I had a lot of questions, and very few answers. I wandered outside. McGill was still hard at work, despite it getting darker by the minute and the grim scene of police vans and patrol cars. Shilo talked earnestly to one of the investigators, Miss State Police Khaki Uniform.

The sheriff saw me and approached, full tilt. “Didn’t McGill tell you I wanted to talk to you?”

“Yes, he did.” I looked up at him, examining the line of scruff along his jaw. “If this is twenty questions, it’s my turn. Did you know that you constantly have an unpleasant look on your face? One of these days, you’re going to turn into a grumpy old man with a peptic ulcer.”

I turned away and watched McGill push dirt into a hole not that far away from us. He had been working steady, making progress while I mooned around weeping to old friends on the phone, talking to a hypertensive bank manager, and washing mugs.

The sheriff settled his expression some, and said, “Well, I just thought you’d like to be the first to know. We don’t think the dead body is Rusty Turner.”

I actually felt a leap of joy at that; one thing poor Binny would not have to deal with. But the question remained. “Who else could it be?”

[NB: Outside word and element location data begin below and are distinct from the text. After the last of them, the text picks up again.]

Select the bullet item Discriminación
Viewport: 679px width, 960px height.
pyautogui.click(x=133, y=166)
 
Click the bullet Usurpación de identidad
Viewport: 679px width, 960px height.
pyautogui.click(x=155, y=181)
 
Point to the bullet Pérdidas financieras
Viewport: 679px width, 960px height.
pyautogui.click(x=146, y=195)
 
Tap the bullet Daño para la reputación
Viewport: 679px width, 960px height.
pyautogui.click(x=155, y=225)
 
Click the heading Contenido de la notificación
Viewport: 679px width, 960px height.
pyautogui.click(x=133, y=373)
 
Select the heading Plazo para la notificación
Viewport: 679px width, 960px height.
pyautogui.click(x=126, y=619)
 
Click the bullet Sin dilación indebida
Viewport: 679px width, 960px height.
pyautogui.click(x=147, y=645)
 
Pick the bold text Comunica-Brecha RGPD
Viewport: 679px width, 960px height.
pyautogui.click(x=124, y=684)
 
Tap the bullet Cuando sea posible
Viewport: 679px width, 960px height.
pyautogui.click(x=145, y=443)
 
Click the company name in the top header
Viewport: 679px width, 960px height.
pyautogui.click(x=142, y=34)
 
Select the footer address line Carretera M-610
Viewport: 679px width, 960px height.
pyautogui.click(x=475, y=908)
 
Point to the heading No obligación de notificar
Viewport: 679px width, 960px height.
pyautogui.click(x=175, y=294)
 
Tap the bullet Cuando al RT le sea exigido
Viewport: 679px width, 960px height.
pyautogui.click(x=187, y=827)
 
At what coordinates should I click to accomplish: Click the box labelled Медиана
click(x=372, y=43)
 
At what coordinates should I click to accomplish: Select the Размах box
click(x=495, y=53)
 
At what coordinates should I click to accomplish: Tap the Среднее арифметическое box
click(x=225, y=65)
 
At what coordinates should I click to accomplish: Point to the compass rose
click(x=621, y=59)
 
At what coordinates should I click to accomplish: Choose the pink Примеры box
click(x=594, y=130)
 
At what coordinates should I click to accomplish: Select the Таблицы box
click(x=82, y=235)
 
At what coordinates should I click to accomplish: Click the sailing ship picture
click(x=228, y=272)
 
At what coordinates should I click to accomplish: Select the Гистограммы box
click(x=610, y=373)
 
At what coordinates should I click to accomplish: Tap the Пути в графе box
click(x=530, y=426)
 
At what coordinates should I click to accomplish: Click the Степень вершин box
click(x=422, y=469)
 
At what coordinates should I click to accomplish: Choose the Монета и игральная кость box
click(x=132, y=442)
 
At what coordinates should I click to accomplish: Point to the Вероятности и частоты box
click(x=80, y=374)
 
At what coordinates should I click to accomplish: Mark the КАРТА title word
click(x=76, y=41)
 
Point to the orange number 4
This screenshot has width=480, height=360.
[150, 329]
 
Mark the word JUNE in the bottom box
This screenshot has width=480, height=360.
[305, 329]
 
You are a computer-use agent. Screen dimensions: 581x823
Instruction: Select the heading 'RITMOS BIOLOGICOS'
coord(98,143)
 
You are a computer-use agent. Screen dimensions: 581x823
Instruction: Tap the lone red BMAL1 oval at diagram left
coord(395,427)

“We’re still working on that. The medical examiner might be able to tell us more.”

I watched Sheriff Grace’s profile; he was a good-looking man, no doubt about it. But his permanent scowl damaged that, and I was serious about him ending up with a peptic ulcer if he didn’t watch it. Looking at it from his viewpoint though, this was serious business and nothing to smile about. And these folks were his friends and neighbors. “You know, it’s probably just the body of some hiker who got lost, set up camp, and had a heart attack in his sleep.”

“I wish I thought that,” he said. “But he has blunt-force trauma to the head, from what the ME says, and in his pockets he had some stuff that makes me think he’s local. I just can’t figure out who the hell it could be.”